Wat is het verschil tussen "inrichting waar" en "inrichting voor"?

Vraag

In bijlage I van het Besluit omgevingsrecht worden regelmatig de termen 'inrichting waar' en 'inrichting voor' gebruikt. Wat is het verschil tussen deze twee formuleringen?

Antwoord

Het verschil tussen 'inrichting waar' en 'inrichting voor' is als volgt:

Inrichting waar

Als het Besluit omgevingsrecht (Bor) in een categorie in bijlage I de formulering 'inrichting waar' gebruikt, dan is die categorie van toepassing zodra de activiteit in een inrichting plaatsvindt.

Ook het incidenteel uitvoeren van bepaalde activiteiten valt onder de formulering 'inrichting waar'.

Een uitspraak van de Hoge Raad bevestigt deze uitleg (HR 02469/00, 9 april 2002 (Op- en overslaan gevaarlijke stoffen zonder vergunning)).

Zie bijvoorbeeld categorie 4.4, onderdeel k, sub 1°:

(een inrichting) waar een opslagvoorziening voor verpakte gevaarlijke stoffen, anders dan kunstmeststoffen van meststoffengroep 1 of 2, of CMR-stoffen met een opslagcapaciteit van meer dan 10.000 kg aanwezig isUit de gebruikte formulering volgt dat er sprake is van vergunningplicht zodra een dergelijke opslagvoorziening binnen een inrichting aanwezig is. Het maakt niet uit of de opslagvoorziening er alleen tijdelijk en eenmalig staat.

Inrichting voor

Bij de term 'inrichting voor' ligt het anders. Het moet gaan om een inrichting met de bestemming om de in de categorie omschreven activiteiten te verrichten.
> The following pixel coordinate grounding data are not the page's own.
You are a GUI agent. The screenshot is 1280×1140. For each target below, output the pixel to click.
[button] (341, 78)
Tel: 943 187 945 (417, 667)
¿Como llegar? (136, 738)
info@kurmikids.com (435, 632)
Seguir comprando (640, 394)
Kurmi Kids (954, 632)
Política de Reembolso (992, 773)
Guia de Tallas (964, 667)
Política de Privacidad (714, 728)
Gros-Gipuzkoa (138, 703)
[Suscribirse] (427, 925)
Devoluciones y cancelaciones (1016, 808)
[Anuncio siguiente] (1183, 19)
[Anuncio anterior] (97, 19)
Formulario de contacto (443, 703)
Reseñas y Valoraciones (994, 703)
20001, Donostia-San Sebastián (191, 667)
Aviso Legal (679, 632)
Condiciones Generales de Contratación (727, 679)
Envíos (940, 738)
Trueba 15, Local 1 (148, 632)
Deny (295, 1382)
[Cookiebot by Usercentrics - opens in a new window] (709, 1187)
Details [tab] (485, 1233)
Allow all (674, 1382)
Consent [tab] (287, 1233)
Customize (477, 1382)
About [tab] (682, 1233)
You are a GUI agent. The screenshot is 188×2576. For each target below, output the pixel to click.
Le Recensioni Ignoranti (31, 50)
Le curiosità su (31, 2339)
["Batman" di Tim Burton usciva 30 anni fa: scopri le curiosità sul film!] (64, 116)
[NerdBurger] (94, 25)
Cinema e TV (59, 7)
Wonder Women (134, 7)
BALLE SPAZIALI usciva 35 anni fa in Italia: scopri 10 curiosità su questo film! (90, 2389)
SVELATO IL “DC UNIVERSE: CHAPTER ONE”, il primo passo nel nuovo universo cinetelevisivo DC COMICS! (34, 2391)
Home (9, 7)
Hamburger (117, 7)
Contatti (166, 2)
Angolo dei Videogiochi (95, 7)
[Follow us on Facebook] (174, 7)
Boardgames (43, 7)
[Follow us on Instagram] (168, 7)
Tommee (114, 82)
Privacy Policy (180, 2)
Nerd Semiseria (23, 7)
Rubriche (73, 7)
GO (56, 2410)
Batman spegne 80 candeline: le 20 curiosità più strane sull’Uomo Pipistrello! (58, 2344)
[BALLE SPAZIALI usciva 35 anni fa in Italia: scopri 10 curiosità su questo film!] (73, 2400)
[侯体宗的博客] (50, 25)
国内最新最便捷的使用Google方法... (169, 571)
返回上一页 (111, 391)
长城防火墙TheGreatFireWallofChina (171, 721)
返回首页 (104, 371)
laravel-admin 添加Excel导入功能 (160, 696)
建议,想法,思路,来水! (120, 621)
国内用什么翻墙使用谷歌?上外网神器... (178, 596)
Dit is een activiteit die:

  1. meer dan incidenteel gebeurt en
  2. als hij zelfstandig plaats zou vinden, ook een inrichting zou vormen.

Wanneer gebeurt een activiteit meer dan incidenteel?

Dit volgt uit de nota van toelichting bij het Inrichtingen- en vergunningenbesluit (de voorloper van het Bor) en is bevestigd door uitspraken van de Raad van State.

Voorbeelden hiervan zijn:

Denk bijvoorbeeld aan een inrichting waar twee dagen lang een vrachtauto met gevaarlijke stoffen heeft gestaan. Dit maakt de inrichting niet meteen een inrichting VOOR het meer dan 24 uur parkeren van vervoerseenheden met gevaarlijke stoffen (categorie 13.4, onder g, Besluit omgevingsrecht, Bijlage I).

Een ander voorbeeld is een asfaltproducerend bedrijf dat op incidentele basis een hoeveelheid oud asfalt verwerkt tot nieuw asfalt. Het bedrijf is hiermee niet meteen een vergunningplichtige inrichting VOOR de verwerking van afvalstoffen (categorie 28.10, Besluit omgevingsrecht, Bijlage I).

Wanneer vormt de activiteit zelfstandig ook een inrichting?

Uit de nota van toelichting bij het Activiteitenbesluit volgt dat de activiteit een zekere continuïteit en omvang moet hebben om tot vergunningplicht te kunnen leiden. De activiteit moet een dusdanige aard hebben dat hij zelfstandig een inrichting zou vormen.

Volgens de Wet milieubeheer vormt een activiteit zelfstandig een inrichting als de activiteit voldoet aan de volgende criteria (zie ook de beslishulp):

  • bedrijfsmatig of omvang alsof bedrijfsmatig
  • continu of met zekere regelmaat
  • binnen zekere begrenzing
  • genoemd in Bijlage I, Onderdeel C, Besluit omgevingsrecht

De Raad van State bevestigt deze uitleg door bijvoorbeeld ABRvS 201103926/1/A4, 8 augustus 2012.

Denk bijvoorbeeld aan een museum waar dagelijks een demonstratie plaatsvindt van het maken van geschept papier. Het museum is hiermee geen vergunningplichtige inrichting voor het vervaardigen van papier (categorie 16.4, onder c, Besluit omgevingsrecht, Bijlage I).

Als er geen museum zou zijn, maar een locatie waar eenmaal per dag een paar vellen papier worden gemaakt, zou er geen sprake zijn van een Wm-inrichting.

Er zou dan geen bedrijfsmatige activiteit of een activiteit met een bedrijfsmatige omvang zijn (artikel 1.1, Wet milieubeheer).